Capital: Jerusalem Official Languages: Hebrew, Arabic Government: Theocratic Republic High Priest—Shimon Peres Temple Magistrate—Ehud Olmert Independence: Due to UK-administered League of Nations mandate, 14 May 1948. Population: (2007 estimate) 715,000 (most of the population is human, with small pockets of desert halflings, desert elves, and gnomish communities) Long Term Issues: The Jewish religion— Taiism—recognizes several neighboring states as enemies of the faith (Lebanon, Syria, Saudi Arabia, Iraq, and Yemen), and Israel has been on bad terms with the Arab (Baalian) nations in general since the modern nation was created in 1948. It is hard to imagine a moderate Temple Magistrate (who holds the true administrative power) in Israel, and indeed none have ever really come to power.

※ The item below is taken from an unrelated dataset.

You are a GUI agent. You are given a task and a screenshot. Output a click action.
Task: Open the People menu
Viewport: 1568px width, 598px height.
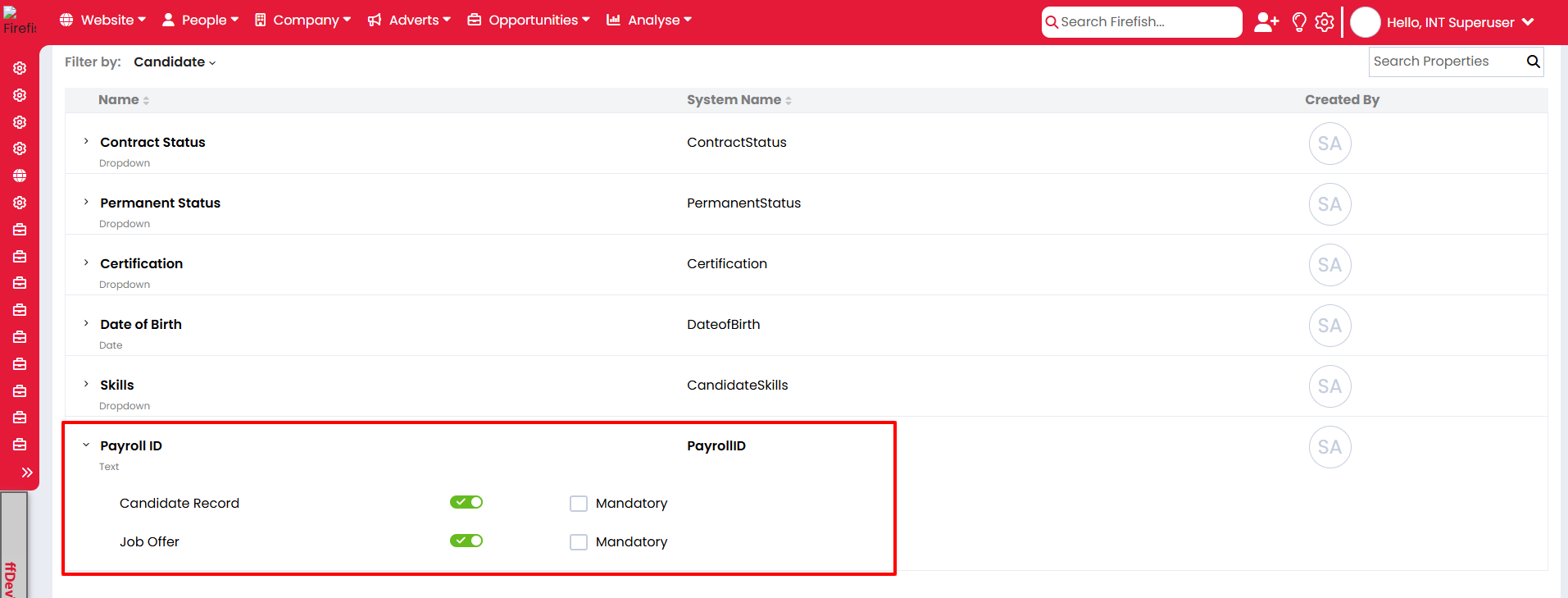point(201,21)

DEFSTRAT recognizes the difficulty that a religion-based regime has in making changes that are not only political, but also theological, in nature, and so we hold little hope of the tension involving Israel to decrease in the short to medium term. Militarily, Taiist magitechnology benefits from rich patrons of the faith (also Jewish) based in the eastern USA. This had led to Israel not only being able to defend itself well, but also take the offensive to its neighbors as needed. However, the increase in mana-based inflows into the Arabic economies of the surrounding nations may be able to reduce or even remove the edge that Israel currently holds as a minor superpower in the region. The chief concern over such an event would be the response by Western nations, and the USA in particu-

lar. While the USA and other Western nations have soldiers in Iraq, though, there is sufficient deterrent to keep the major players of the region away from conflict with Israel. Lesser players like Lebanon and Syria, as well as militaristic groups among the Arab general populace, remain the chief concerns to Israeli security. Short Term Issues: The chief issue currently facing Israel is semi-internal, as it deals with a Palestinian state partially controlled by the Baalian Templar group known as Hamas. Currently, control of Palestine is held by Hamas (in the Gaza Strip) and Fatah (in the West Bank); however, the two groups are desperately seeking to control the entire nation outright. Israel has the power to interfere in this issue to a great extent, and would prefer to destabilize Hamas and promote Fatah; however, keeping both parties from gaining any edge may also be an excellent objective, in that it distracts the Palestinian state from focusing on Israel, and it discredits the legitimacy of the Palestinian state within the international community. Baalian Templar groups continue to threaten the border with Lebanon (especially along the Golan Heights), Jerusalem and the West Bank, and the border towns near the Gaza Strip. Contingent suiciders still plague the Jewish populace, despite efforts by Israeli Temple Knights (including The Mossad). Syrian ruler, Amir Bashar al-Hassad, has recently both threatened Israel by massing troops along the border with the Golan Heights, as well as opened up new discourse for closer diplomatic relations. Israel is responding only slowly—understandable given the theological stance that Syrians are enemies of the Faith. DEFSTRAT does not believe that Syria will actually mount an offensive with US soldiers so close at hand.